London councils are building homes again: huge regeneration projects and housing plans unveiled at MIPIM property conference in Cannes
This week the London property world — developers, councils, planners and architects — have decamped to Cannes in the South of France for the annual MIPIM real estate conference.
With just two weeks to go to Brexit the atmosphere is tense but positive, with 28,000 professionals and politicians taking advantage of the global networking opportunities to mix and match with developers and investors in a bid to secure deals in a less than secure world.
Most years the London Stand at MIPIM is the setting for the unveiling of new large-scale projects.
The uncertainty of Brexit has meant that this year a lot of boroughs and developers are keeping their powder dry.
One of the stars of the London Stand is Darren Rodwell, leader of Barking & Dagenham council, who recently warned developers: “If you’re coming to my borough and doing something my people don’t want, you’re no friend of mine.

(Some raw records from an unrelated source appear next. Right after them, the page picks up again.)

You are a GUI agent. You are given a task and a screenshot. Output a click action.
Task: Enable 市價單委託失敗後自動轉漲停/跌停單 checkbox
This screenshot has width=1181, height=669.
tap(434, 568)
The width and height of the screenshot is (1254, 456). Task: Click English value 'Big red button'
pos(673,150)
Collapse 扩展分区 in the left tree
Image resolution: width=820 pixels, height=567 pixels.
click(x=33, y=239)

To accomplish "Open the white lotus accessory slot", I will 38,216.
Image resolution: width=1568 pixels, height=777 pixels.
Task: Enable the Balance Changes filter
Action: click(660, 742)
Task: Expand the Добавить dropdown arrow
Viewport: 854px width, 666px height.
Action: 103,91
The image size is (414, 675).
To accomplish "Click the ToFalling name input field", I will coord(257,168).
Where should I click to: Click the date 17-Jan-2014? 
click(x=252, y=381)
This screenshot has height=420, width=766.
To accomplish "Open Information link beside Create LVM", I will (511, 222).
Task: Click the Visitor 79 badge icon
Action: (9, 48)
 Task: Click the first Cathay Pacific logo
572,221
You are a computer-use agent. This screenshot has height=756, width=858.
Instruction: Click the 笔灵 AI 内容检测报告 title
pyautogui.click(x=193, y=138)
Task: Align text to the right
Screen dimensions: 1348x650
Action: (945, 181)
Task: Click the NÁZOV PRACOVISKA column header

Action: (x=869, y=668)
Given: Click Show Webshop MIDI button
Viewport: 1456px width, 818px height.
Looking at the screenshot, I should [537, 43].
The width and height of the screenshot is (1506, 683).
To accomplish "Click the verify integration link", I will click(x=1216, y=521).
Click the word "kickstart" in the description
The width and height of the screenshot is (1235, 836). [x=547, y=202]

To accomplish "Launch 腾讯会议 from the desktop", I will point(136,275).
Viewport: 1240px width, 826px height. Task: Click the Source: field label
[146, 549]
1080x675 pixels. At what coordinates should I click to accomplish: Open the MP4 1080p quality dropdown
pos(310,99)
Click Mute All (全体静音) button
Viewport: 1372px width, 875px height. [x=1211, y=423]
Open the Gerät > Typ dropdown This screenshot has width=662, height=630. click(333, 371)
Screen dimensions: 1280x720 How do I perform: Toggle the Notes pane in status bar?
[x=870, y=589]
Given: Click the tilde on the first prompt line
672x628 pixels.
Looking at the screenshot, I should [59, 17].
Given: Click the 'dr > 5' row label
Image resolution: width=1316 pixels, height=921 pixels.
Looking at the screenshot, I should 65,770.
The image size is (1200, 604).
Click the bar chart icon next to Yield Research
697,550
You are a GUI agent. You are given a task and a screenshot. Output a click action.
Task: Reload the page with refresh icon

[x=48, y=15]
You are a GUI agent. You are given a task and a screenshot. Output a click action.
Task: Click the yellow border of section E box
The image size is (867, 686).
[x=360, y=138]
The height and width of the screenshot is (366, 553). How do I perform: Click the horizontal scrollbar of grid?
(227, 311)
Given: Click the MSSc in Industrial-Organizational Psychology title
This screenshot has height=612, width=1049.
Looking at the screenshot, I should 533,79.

I didn’t fight the BNP to let developers run all over us.”
A fresh plan for Barking
No one could accuse Darren of being in developers’ pockets but he is keen to attract investment to his borough, whether it’s from the City of London or mainland China. And MIPIM is a good place to start.
Steve Curran, Labour leader of Hounslow council, says such investment is essential: “In these uncertain times, with no clear direction regarding Brexit, we have to look for investment wherever we can find it.
Fresh plan for Barking: new homes and regeneration
“If the borough is to grow and develop to meet the aspirations of our residents, then it is essential that we actively engage in promoting the investment opportunities that Hounslow offers.”
Darren Rodwell’s profile in Cannes is heightened by the absence of London Mayor Sadiq Khan and the fact that he is also representing London’s councils — the association for all the boroughs — Tory, Lib-Dem and Labour.
The Mayor avoids Cannes because he is sensitive to the views of the Left. However, he is now facing increasing criticism from the developers and councils who are trying to build the 66,000 homes he wants for not engaging more actively with them.
The focus is very much on councils delivering their own developments with Barking & Dagenham’s regeneration company, Be First, showing its new Gascoigne East housing scheme, designed by Swedish firm White Arkitekter, bringing Scandinavian experience to the borough of modular construction, sustainability and public spaces.
London’s other developments
Croydon’s housing company Brick by Brick is building infill housing as well as larger developments in the centre of the borough.
Outer London is increasingly a focus for new development with Harrow, Hounslow, Ealing, Enfield, Havering and Merton, as well as the Cambridge Corridor, in the limelight.
In the absence of the Mayor the promotion of London is being driven by London and Partners, his official promotional agency, who talk about London’s ability to constantly reinvent itself; about the innovative architects, engineers, designers and planners that work in London.
They cite schemes such as King’s Cross, Croydon town centre, Old Oak Common and Here East at the Queen Elizabeth Olympic Park in Stratford as examples of powerful collaboration between councils, industry and universities.
This all makes London the world’s top real estate market. Last year £27 billion in commercial real estate investment flowed into the city, the highest of any in the world.
The deputy mayor for planning, Jules Pipe, is in Cannes meeting with both London and international designers, developers and investors.
He’s meeting with deputy mayors from other major cities to learn from their experience and to tell them about London’s policy of “good growth by design” which highlights standards of architecture, spaces between buildings and the size of homes.
It also focuses on how to build more homes, faster, without losing quality. Darren Rodwell thinks we need to do more.
“Look at the Isle of Dogs and Stratford. You’ve got the haves and the have-nots and they don’t intertwine. Stratford was supposed to be a legacy. But for whom?”
In the past, planning was just about buildings. Today the discussion is increasingly focused around people.